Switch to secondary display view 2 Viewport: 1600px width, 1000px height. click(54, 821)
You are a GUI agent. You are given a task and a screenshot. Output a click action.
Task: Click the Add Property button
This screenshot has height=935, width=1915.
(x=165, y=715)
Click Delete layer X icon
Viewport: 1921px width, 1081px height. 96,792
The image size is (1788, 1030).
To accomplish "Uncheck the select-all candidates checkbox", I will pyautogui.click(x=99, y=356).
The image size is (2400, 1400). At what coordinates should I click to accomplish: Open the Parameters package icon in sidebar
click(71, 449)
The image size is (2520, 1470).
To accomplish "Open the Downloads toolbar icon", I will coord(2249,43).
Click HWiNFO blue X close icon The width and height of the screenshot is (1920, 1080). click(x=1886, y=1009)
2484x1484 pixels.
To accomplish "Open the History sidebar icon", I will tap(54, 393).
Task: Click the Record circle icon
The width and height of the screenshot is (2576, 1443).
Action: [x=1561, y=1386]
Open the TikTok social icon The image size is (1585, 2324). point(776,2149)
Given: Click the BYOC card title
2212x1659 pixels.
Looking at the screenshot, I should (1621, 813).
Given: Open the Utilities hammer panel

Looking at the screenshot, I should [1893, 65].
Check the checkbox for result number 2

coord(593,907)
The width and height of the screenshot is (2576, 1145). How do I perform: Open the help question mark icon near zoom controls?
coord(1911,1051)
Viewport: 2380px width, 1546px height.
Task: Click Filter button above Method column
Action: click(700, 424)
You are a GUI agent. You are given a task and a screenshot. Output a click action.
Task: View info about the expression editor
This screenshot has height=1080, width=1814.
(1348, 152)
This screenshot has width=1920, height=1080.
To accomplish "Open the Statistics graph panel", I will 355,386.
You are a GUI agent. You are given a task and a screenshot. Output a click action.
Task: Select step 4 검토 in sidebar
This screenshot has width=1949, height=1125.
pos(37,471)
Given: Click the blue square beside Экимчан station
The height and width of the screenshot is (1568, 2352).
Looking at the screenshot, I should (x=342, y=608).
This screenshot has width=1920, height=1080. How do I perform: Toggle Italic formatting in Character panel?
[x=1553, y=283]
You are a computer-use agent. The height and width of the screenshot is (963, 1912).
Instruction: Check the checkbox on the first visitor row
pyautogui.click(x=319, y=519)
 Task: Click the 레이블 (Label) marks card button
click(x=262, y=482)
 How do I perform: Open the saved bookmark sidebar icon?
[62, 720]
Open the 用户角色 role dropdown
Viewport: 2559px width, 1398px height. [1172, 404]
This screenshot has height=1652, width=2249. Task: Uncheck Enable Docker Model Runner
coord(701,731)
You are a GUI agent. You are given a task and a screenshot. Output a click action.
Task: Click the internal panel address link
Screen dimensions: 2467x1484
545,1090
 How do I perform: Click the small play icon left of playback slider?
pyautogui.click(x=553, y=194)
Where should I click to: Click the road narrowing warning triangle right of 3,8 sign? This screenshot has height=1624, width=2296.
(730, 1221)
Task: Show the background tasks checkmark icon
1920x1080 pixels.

^^^^^^^^^^^^^^^^

● **WHAT THE TASK ASKS**
Starting at the line that contains "Task: Click the internal panel address link", copy each line through the last line of the listing, and copy nothing else.

● **WRITTEN RESPONSE**
Task: Click the internal panel address link
Screen dimensions: 2467x1484
545,1090
 How do I perform: Click the small play icon left of playback slider?
pyautogui.click(x=553, y=194)
Where should I click to: Click the road narrowing warning triangle right of 3,8 sign? This screenshot has height=1624, width=2296.
(730, 1221)
Task: Show the background tasks checkmark icon
1920x1080 pixels.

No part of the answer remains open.